Owner: Anchor MSP Operations Lead Last reviewed: 2026-05-24

Purpose

Provide a standard template for post-incident reviews. Every Critical and High severity incident requires a completed postmortem within 5 business days of resolution. Medium severity incidents require a postmortem at the Incident Commander's discretion.

Scope

All incidents affecting systems under Anchor managed production that meet the postmortem threshold defined in the Incident Response Procedure.

Template

Copy the template below for each new postmortem. Fill in all sections. Leave no section blank -- if a section does not apply, write "N/A" with a brief explanation.


Incident Summary

FieldValue
Incident IDINC-XXXX
DateYYYY-MM-DD
DurationTotal time from detection to resolution
SeverityCritical / High / Medium
Systems AffectedList all affected systems
Incident CommanderName
Postmortem AuthorName
Postmortem DateYYYY-MM-DD

One-line summary: A single sentence describing the incident.

Timeline

Provide a chronological list of events from detection through resolution. Use UTC timestamps.

Time (UTC)Event
HH:MMFirst alert fired / issue detected
HH:MMIncident Commander assigned
HH:MMSeverity classified as [level]
HH:MMContainment action taken: [describe]
HH:MMRoot cause identified: [describe]
HH:MMFix deployed / remediation applied
HH:MMServices restored and verified
HH:MMMonitoring confirmed green
HH:MMIncident closed

Root Cause Analysis

What Happened

Describe the technical sequence of events that caused the incident. Be specific. Include relevant system names, configuration values, and error messages.

Why It Happened

Describe the underlying reason the incident occurred. Go beyond the immediate technical cause to identify systemic factors. Ask "why" until you reach a root cause that can be addressed with a preventive action.

Contributing Factors

List factors that did not directly cause the incident but made it more likely or more severe:

  1. [Factor 1]
  2. [Factor 2]
  3. [Factor 3]

Impact Assessment

Impact AreaDetails
Users affectedNumber and description of affected users/clients
Data impactAny data loss, corruption, or unauthorized access
DowntimeTotal service unavailability duration
Financial impactEstimated cost (SLA credits, lost revenue, remediation)
Reputation impactClient trust, public visibility

What Went Well

List things that worked during the incident response. This reinforces good practices.

  1. [Item 1]
  2. [Item 2]
  3. [Item 3]

What Could Be Improved

List things that did not work well or could be done better next time. Be candid. Postmortems are blameless.

  1. [Item 1]
  2. [Item 2]
  3. [Item 3]

Action Items

Every postmortem must produce at least one action item. Action items are specific, assigned, and time-bound.

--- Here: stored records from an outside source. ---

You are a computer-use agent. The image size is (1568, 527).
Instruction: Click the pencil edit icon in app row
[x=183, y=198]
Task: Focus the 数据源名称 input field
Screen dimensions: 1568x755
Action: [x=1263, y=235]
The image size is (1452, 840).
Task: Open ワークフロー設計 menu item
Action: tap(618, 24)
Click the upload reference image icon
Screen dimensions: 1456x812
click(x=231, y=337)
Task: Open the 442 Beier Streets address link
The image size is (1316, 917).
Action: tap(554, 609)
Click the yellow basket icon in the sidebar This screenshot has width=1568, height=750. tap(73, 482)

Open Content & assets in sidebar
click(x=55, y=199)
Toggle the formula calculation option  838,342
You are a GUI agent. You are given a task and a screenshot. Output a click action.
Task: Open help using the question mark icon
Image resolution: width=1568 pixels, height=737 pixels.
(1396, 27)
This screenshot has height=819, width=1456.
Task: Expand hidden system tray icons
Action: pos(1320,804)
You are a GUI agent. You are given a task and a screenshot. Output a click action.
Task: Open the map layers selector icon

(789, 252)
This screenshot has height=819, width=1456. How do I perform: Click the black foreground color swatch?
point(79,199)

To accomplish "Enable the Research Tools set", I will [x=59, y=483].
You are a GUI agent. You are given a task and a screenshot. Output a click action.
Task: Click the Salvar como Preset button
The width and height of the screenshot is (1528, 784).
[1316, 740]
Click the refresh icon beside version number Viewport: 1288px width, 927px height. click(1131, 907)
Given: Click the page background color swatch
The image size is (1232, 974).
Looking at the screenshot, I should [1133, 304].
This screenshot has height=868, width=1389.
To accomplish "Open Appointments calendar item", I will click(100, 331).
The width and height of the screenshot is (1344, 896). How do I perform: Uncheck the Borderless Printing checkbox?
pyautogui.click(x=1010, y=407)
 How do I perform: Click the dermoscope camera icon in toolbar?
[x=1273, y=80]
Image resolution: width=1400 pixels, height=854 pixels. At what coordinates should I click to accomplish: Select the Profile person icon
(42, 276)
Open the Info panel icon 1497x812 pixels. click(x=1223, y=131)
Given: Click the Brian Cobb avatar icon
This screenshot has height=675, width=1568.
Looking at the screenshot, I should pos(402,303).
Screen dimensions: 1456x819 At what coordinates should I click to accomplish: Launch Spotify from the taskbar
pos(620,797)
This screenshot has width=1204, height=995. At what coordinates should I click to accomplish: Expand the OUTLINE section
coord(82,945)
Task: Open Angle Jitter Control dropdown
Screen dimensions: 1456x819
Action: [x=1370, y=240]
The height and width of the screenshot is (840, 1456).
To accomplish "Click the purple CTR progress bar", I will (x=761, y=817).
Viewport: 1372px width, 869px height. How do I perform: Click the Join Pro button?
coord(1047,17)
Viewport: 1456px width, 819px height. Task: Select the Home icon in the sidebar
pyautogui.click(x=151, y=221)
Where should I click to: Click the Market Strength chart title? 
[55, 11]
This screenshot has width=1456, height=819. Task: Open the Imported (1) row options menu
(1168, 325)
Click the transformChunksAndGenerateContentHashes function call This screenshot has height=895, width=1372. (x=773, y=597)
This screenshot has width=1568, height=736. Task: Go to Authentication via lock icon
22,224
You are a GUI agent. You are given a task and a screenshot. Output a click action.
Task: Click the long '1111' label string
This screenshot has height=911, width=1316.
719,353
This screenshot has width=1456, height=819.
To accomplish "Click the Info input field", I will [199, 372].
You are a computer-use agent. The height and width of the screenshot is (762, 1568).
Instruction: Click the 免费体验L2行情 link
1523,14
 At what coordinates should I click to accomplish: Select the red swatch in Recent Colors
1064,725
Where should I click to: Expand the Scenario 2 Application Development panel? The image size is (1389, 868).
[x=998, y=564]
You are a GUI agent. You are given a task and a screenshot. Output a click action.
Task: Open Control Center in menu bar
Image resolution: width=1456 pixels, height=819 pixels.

#Action ItemOwnerDue DateStatus
1[Specific action][Name]YYYY-MM-DDOpen
2[Specific action][Name]YYYY-MM-DDOpen
3[Specific action][Name]YYYY-MM-DDOpen

Action item status values: Open, In Progress, Complete.

Appendix

Include links and references to supporting materials:

  • Logs: Link to relevant Loki/Grafana log queries
  • Dashboards: Link to Grafana dashboards showing the incident period
  • Alerts: Link to Alertmanager alert history
  • Communications: Link to Slack incident thread
  • Forensics: Link to forensic package in R2 (if applicable)
  • Related incidents: Links to previous related postmortems

Postmortem Review

The completed postmortem is reviewed by the Operations Lead before it is finalized. The reviewer confirms:

  1. The timeline is accurate and complete.
  2. The root cause analysis is thorough (not just symptoms).
  3. Action items are specific, assigned, and have due dates.
  4. The postmortem is blameless and focuses on systemic improvements.

Reviewed by: [Name] Review date: YYYY-MM-DD

Exceptions

No exceptions. All Critical and High severity incidents require a completed postmortem.